##### Supplied text
Diversifying into self-storage is currently a popular trend for farm owners; in fact, the self-storage market has a turnover of more than £540m per year.
If your land features good access and is preferably near a main road or town, this could make an excellent location for a self-storage business. If you’re hoping to cater to private individuals, keep an eye out for local housing developments in your area; an influx in houses means more people moving home, meaning a greater need for self-storage. For areas where businesses are thriving, commercial self-storage may be a success.
When converting an agricultural building into a self-storage facility, smaller-scale operations could potentially be executed under permitted development rights.
When it comes to weddings, venues are often the largest expense. This makes a successful wedding venue a very profitable venture. However, it’s important to consider that this is a very competitive market, so if there are many other established wedding venues in your area, it may be that you consider a different route for diversification.
##########
Instructions to follow ::
From the farm diversification text, extract everything from "When converting an" down to "route for diversification.". None of the lines have any part in this.
##### Record list
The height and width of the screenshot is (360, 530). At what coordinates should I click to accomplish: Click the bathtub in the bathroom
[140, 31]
##########
##### Record list
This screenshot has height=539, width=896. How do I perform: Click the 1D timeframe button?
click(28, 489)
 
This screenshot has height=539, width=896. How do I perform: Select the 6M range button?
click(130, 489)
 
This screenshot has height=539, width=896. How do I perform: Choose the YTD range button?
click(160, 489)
##########
Solution to the problem ::
When converting an agricultural building into a self-storage facility, smaller-scale operations could potentially be executed under permitted development rights.
When it comes to weddings, venues are often the largest expense. This makes a successful wedding venue a very profitable venture. However, it’s important to consider that this is a very competitive market, so if there are many other established wedding venues in your area, it may be that you consider a different route for diversification.